Ciò spiega perché la Resistenza abbia tutto il diritto di catturarli, di considerarli prigionieri di guerra e di trattarli come tali. La Resistenza ha dunque il diritto di negoziare la loro liberazione o il loro scambio con prigionieri iracheni. Alcuni diranno che tra i catturati sulla linea del fronte ci sono persone innocenti prese nel fuoco incrociato, questo è vero, ma sono sicuro che la Resistenza tratterà gli innocenti in una maniera umana e li rilascerà immediatamente una volta accertato che non sono collaboratori delle forze d’occupazione. Ciò è peraltro accaduto in diverse occasioni con prigionieri di diversa nazionalità. Di più: furono rilasciati anche tre italiani che erano al servizio degli occupanti, anche per rispetto al popolo italiano che si è mobilitato per la fine dell’occupazione USA dell’Iraq.
Approfitto dell’occasione per avvisare il Primo Ministro italiano a tenere nella dovuta considerazione l’appello rivoltogli dal popolo iracheno a ritirare le sue truppe dal nostro paese, immediatamente. Questo è il solo modo per proteggere gli italiani ed evitare loro ogni sorta di guai.

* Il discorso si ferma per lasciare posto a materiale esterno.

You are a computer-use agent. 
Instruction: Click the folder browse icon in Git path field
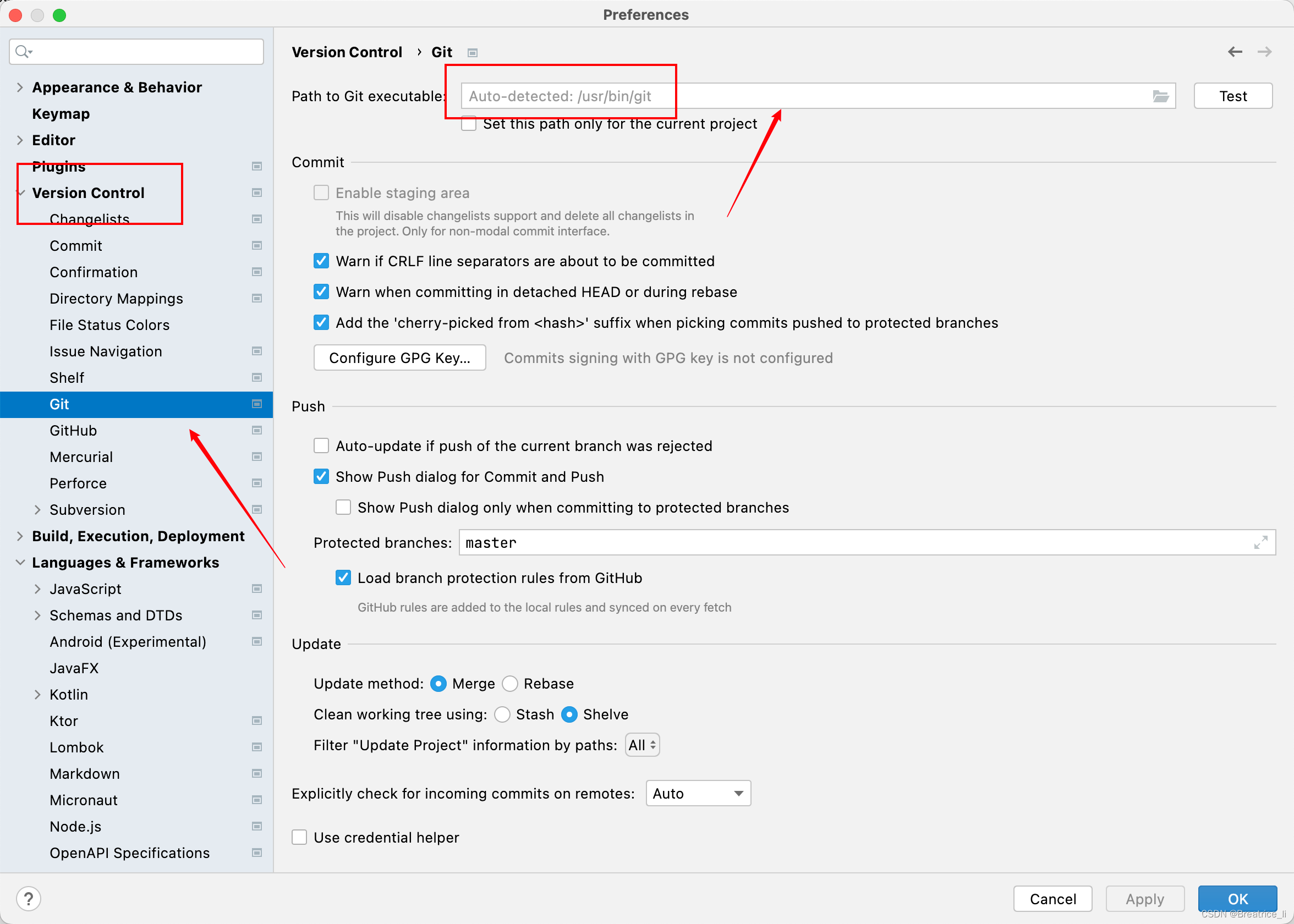[x=1160, y=96]
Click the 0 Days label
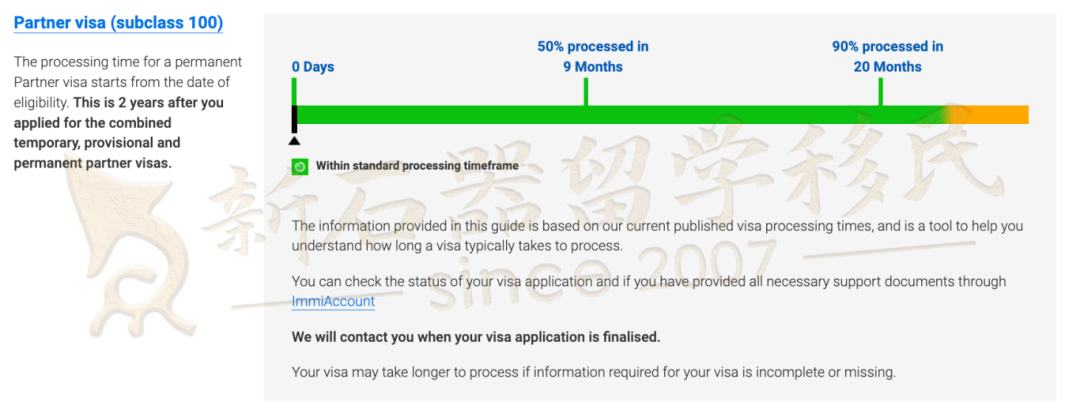Viewport: 1080px width, 417px height. pyautogui.click(x=313, y=68)
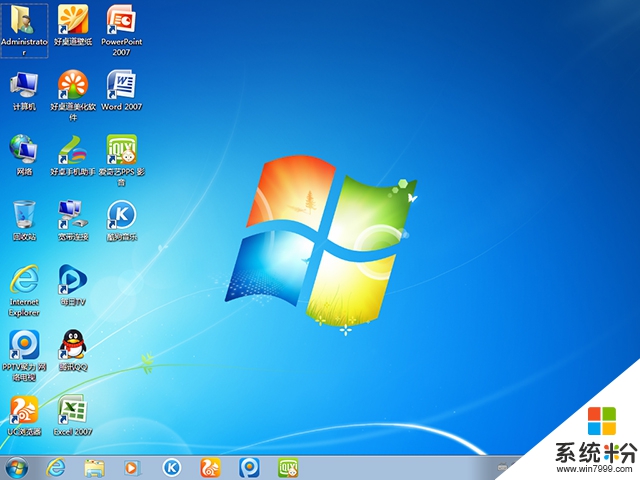Open the PPTV network TV desktop shortcut
The height and width of the screenshot is (480, 640).
[x=24, y=345]
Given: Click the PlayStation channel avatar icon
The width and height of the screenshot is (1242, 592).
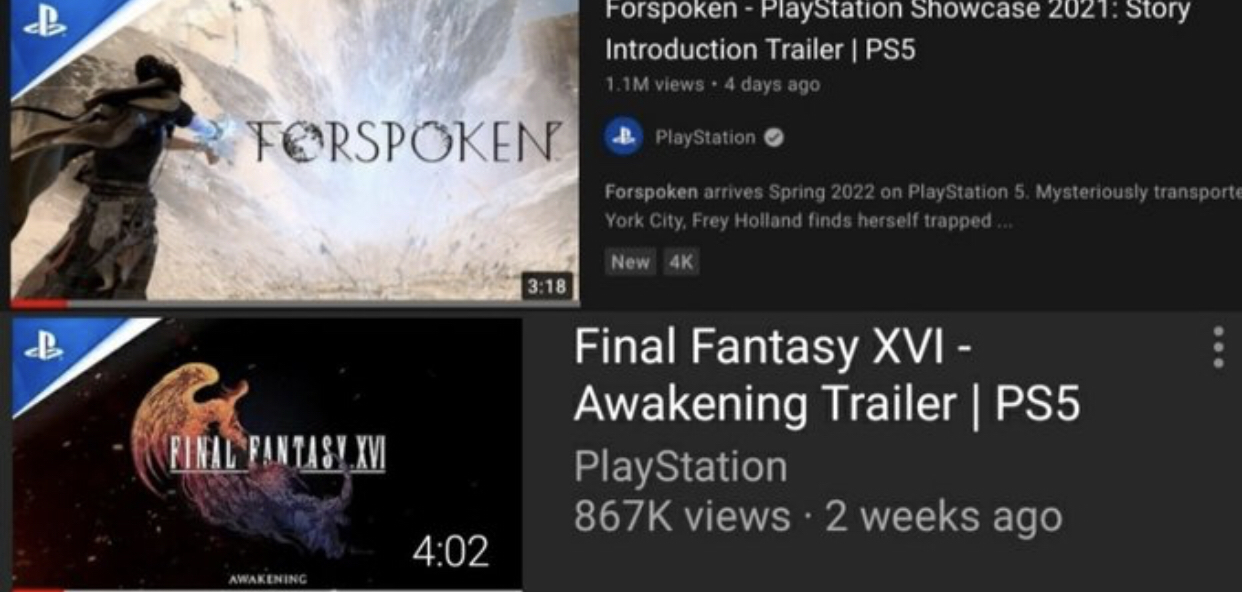Looking at the screenshot, I should click(x=624, y=138).
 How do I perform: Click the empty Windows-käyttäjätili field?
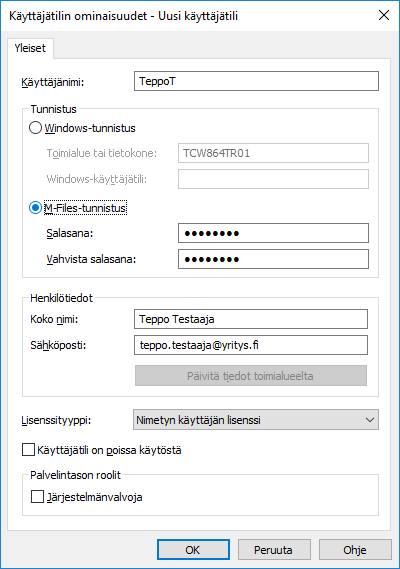tap(273, 179)
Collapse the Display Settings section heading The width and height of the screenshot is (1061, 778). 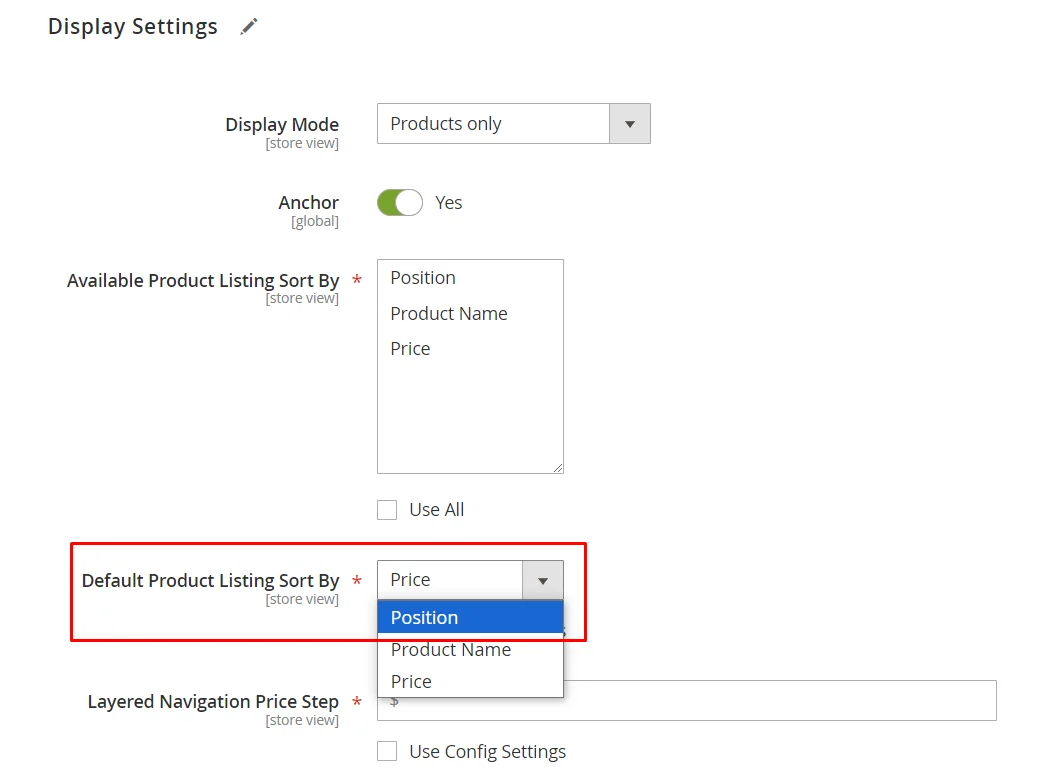point(133,27)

Ai giornali italiani che stanno dando grande risalto alla vicenda del Signor Baldoni vorrei chiedere se essi hanno mai rimproverato a Bush e alla sua Amministrazione i milioni di iracheni ammazzati da 13 anni di sanzioni e tutte le sofferenze inflitte con due guerre al popolo dell’Iraq».

Dopodiché, mi piacerebbe sapere cos’è che ingenera la confusione fra avventurieri e mercenari, e perché si attribuisca la qualifica di “idealismo” a ciò che più prosaico non potrebbe essere — sempre a proposito delle faccende Quattrocchi/Baldoni un mio interlocutore di questi giorni dichiarava: “erano lì tutti e due per un ideale”. Be’, faccio un po’ fatica a crederlo. Allora diciamo che erano lì tutti e due per lavoro, e si sa che quello sporco qualcuno deve pur farlo. Il qualcuno di turno era Quattrocchi, e gli ha detto male. Mi dispiace. Ma mi dispiace di più per Baldoni.